→ **Goals**:
1: Copy out word for word the part of the food passage that starts at the words "Last Friday was" and ends after "down our forks.".
2: According to the food passage, which documentary made more people aware of food industry practices?

* begin Source extract *

Last Friday was a warm March day, over seventy degrees, and I opened the screen door while I cooked dinner. The kitchen filled with earthy breezes, the radio’s banter, and the sound and smell of sizzling free-range beef. I mixed cheeses, layered pasta noodles, and sat down to read in the breezy kitchen while the lasagna cooked. When mealtime came, my family ate on the front porch and lingered there even after we’d put down our forks.
I think these kinds of scenes are close to what agrarian author Wendell Berry had in mind when he wrote his essay “The Pleasures of Eating.” He laments Americans’ reliance on the corporate food industry because, among other things, this industry has created meals and food that take true pleasure out of eating. Diminishing our reliance on multinational food corporations by buying locally-grown food, looking for the organic label, gardening, and cooking from scratch have all become part of the trend of “going green.” No doubt this has become even more the case since the documentary Food, Inc. made more people aware of food industry practices. Wherever you find yourself in the midst of this trend, it can be easy to look at going green as just another thing to do, another standard added onto your life. Berry’s essay made me think that changing my habits to make them more compatible with earth’s design shouldn’t be done out of compulsion or peer pressure, or even with a sense of deprivation. Berry writes about the American status quo:
‘Life is not very interesting,’ we seem to have decided. ‘Let its satisfactions be minimal, perfunctory, and fast.’ We hurry through our meals to go to work and hurry through our work to ‘recreate’ ourselves in the evenings and on weekends and vacations. And then we hurry… through our recreation–for what?

* end Source extract *
* begin Entries *

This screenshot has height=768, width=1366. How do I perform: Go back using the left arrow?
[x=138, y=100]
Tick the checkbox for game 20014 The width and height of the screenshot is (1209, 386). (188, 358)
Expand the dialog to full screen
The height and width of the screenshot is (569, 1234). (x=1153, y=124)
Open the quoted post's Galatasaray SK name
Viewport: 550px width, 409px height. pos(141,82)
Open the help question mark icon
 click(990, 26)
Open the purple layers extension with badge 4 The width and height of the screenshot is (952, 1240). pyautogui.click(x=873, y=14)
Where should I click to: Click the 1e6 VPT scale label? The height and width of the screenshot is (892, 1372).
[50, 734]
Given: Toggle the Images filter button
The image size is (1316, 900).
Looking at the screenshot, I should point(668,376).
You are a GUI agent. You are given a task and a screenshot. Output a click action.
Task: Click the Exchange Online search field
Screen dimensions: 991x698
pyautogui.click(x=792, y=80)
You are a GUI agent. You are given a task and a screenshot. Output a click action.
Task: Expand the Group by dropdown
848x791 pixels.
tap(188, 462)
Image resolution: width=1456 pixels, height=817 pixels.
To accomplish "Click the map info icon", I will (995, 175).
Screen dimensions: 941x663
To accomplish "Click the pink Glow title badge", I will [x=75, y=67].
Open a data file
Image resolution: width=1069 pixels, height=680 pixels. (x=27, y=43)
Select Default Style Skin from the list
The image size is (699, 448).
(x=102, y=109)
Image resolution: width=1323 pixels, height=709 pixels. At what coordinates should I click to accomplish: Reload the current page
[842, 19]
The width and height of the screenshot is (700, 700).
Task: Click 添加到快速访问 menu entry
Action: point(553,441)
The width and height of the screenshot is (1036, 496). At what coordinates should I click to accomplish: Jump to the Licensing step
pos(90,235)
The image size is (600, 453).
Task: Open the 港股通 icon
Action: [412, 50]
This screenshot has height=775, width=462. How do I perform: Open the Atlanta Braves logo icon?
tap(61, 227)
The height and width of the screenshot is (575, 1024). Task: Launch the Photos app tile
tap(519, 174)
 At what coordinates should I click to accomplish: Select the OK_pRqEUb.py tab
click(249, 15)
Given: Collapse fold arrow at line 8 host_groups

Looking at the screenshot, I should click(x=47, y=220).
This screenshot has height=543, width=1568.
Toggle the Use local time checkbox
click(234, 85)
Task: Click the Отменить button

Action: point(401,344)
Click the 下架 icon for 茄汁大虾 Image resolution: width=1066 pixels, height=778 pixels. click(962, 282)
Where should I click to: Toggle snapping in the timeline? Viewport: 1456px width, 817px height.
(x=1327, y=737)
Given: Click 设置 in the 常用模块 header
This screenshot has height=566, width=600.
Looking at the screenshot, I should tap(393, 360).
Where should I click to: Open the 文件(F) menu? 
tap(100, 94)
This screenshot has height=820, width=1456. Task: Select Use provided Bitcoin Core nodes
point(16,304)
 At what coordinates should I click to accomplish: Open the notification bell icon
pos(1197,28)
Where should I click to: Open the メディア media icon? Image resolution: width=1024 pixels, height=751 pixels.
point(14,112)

* end Entries *

→ **Answers to the problems**:
1:
Last Friday was a warm March day, over seventy degrees, and I opened the screen door while I cooked dinner. The kitchen filled with earthy breezes, the radio’s banter, and the sound and smell of sizzling free-range beef. I mixed cheeses, layered pasta noodles, and sat down to read in the breezy kitchen while the lasagna cooked. When mealtime came, my family ate on the front porch and lingered there even after we’d put down our forks.

2: Food, Inc.